## EXERCISE INSTRUCTIONS
Copy the following data line for line, without changing anything.

^^^^^^^^

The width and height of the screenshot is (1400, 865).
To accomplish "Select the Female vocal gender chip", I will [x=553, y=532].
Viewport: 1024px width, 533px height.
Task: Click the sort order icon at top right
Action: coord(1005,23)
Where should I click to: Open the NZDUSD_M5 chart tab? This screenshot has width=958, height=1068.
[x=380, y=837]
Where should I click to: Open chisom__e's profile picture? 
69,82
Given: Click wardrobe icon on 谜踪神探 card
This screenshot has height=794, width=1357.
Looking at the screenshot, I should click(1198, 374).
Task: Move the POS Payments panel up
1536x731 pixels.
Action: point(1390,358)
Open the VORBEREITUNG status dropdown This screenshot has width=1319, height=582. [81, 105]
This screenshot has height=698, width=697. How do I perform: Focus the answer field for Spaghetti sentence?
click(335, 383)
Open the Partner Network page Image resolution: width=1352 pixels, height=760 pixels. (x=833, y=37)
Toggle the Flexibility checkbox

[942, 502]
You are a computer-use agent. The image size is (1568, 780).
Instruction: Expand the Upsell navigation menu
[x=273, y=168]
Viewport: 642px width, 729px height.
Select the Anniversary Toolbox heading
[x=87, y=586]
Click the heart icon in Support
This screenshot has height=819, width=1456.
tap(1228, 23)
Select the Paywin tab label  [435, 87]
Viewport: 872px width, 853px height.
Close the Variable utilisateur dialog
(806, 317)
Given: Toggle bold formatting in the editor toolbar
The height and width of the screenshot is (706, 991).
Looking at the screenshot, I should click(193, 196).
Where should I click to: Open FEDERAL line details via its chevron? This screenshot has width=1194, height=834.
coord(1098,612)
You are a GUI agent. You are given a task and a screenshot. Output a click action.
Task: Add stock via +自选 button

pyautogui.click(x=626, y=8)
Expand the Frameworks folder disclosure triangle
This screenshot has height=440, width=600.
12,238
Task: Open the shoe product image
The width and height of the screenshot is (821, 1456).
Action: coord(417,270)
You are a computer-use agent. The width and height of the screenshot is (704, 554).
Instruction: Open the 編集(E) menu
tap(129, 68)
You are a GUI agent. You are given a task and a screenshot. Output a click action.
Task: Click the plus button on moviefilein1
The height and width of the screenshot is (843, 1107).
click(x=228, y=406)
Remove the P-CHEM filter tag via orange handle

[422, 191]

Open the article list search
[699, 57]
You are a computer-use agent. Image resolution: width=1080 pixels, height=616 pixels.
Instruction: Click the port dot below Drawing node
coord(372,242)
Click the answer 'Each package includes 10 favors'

^^^^^^^^

## REPLY TO THE EXERCISE
The width and height of the screenshot is (1400, 865).
To accomplish "Select the Female vocal gender chip", I will [x=553, y=532].
Viewport: 1024px width, 533px height.
Task: Click the sort order icon at top right
Action: coord(1005,23)
Where should I click to: Open the NZDUSD_M5 chart tab? This screenshot has width=958, height=1068.
[x=380, y=837]
Where should I click to: Open chisom__e's profile picture? 
69,82
Given: Click wardrobe icon on 谜踪神探 card
This screenshot has height=794, width=1357.
Looking at the screenshot, I should click(1198, 374).
Task: Move the POS Payments panel up
1536x731 pixels.
Action: point(1390,358)
Open the VORBEREITUNG status dropdown This screenshot has width=1319, height=582. [81, 105]
This screenshot has height=698, width=697. How do I perform: Focus the answer field for Spaghetti sentence?
click(335, 383)
Open the Partner Network page Image resolution: width=1352 pixels, height=760 pixels. (x=833, y=37)
Toggle the Flexibility checkbox

[942, 502]
You are a computer-use agent. The image size is (1568, 780).
Instruction: Expand the Upsell navigation menu
[x=273, y=168]
Viewport: 642px width, 729px height.
Select the Anniversary Toolbox heading
[x=87, y=586]
Click the heart icon in Support
This screenshot has height=819, width=1456.
tap(1228, 23)
Select the Paywin tab label  [435, 87]
Viewport: 872px width, 853px height.
Close the Variable utilisateur dialog
(806, 317)
Given: Toggle bold formatting in the editor toolbar
The height and width of the screenshot is (706, 991).
Looking at the screenshot, I should click(193, 196).
Where should I click to: Open FEDERAL line details via its chevron? This screenshot has width=1194, height=834.
coord(1098,612)
You are a GUI agent. You are given a task and a screenshot. Output a click action.
Task: Add stock via +自选 button

pyautogui.click(x=626, y=8)
Expand the Frameworks folder disclosure triangle
This screenshot has height=440, width=600.
12,238
Task: Open the shoe product image
The width and height of the screenshot is (821, 1456).
Action: coord(417,270)
You are a computer-use agent. The width and height of the screenshot is (704, 554).
Instruction: Open the 編集(E) menu
tap(129, 68)
You are a GUI agent. You are given a task and a screenshot. Output a click action.
Task: Click the plus button on moviefilein1
The height and width of the screenshot is (843, 1107).
click(x=228, y=406)
Remove the P-CHEM filter tag via orange handle

[422, 191]

Open the article list search
[699, 57]
You are a computer-use agent. Image resolution: width=1080 pixels, height=616 pixels.
Instruction: Click the port dot below Drawing node
coord(372,242)
Click the answer 'Each package includes 10 favors'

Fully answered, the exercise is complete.